▶ **Exercise brief**: Scan the entries below and return each line that contains "Task".

▶ **Records for processing**:
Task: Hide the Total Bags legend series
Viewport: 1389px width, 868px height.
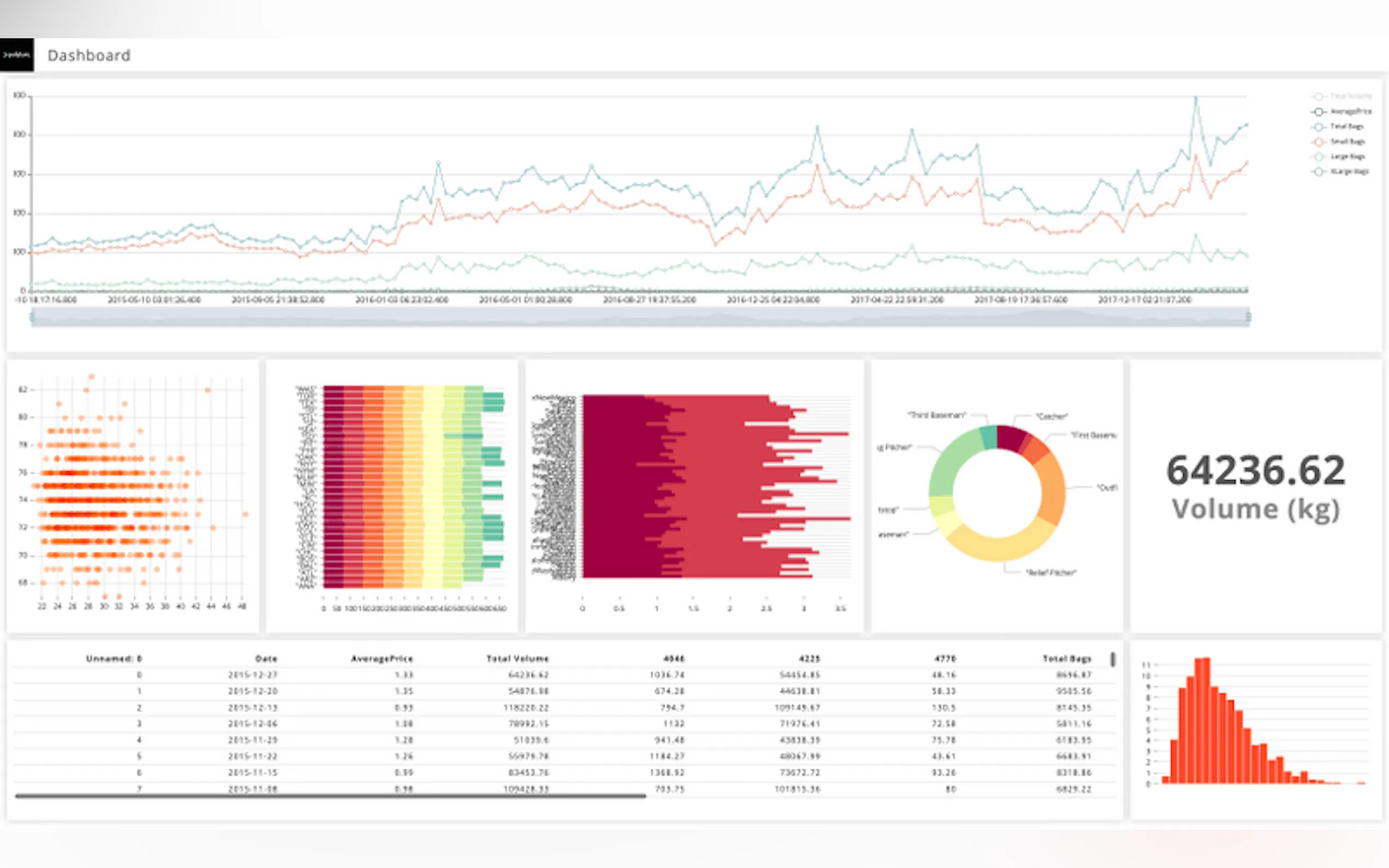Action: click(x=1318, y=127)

--

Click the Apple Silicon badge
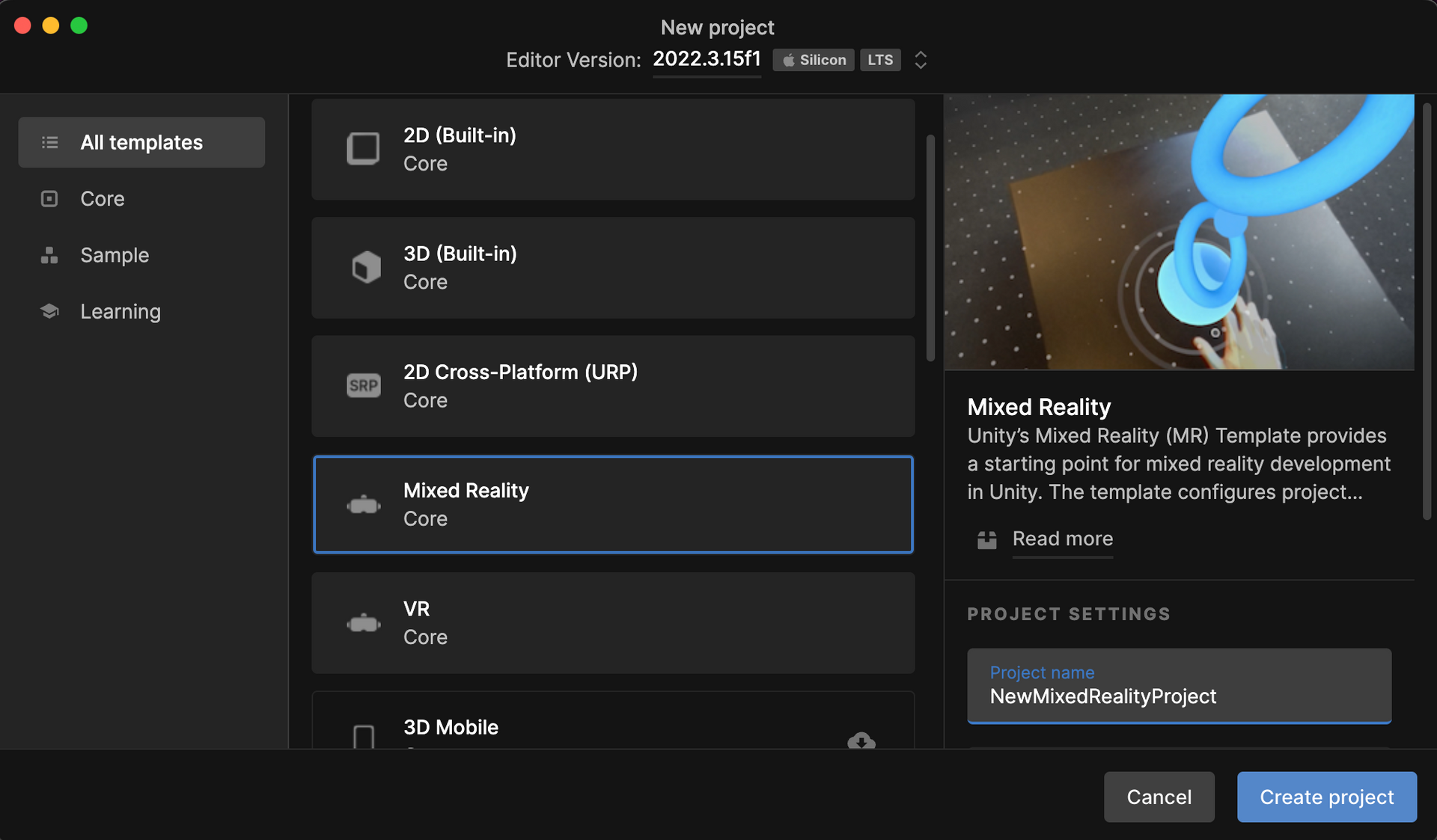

...

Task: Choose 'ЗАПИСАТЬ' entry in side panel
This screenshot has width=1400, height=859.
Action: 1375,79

▶ **Output**:
Task: Hide the Total Bags legend series
Task: Choose 'ЗАПИСАТЬ' entry in side panel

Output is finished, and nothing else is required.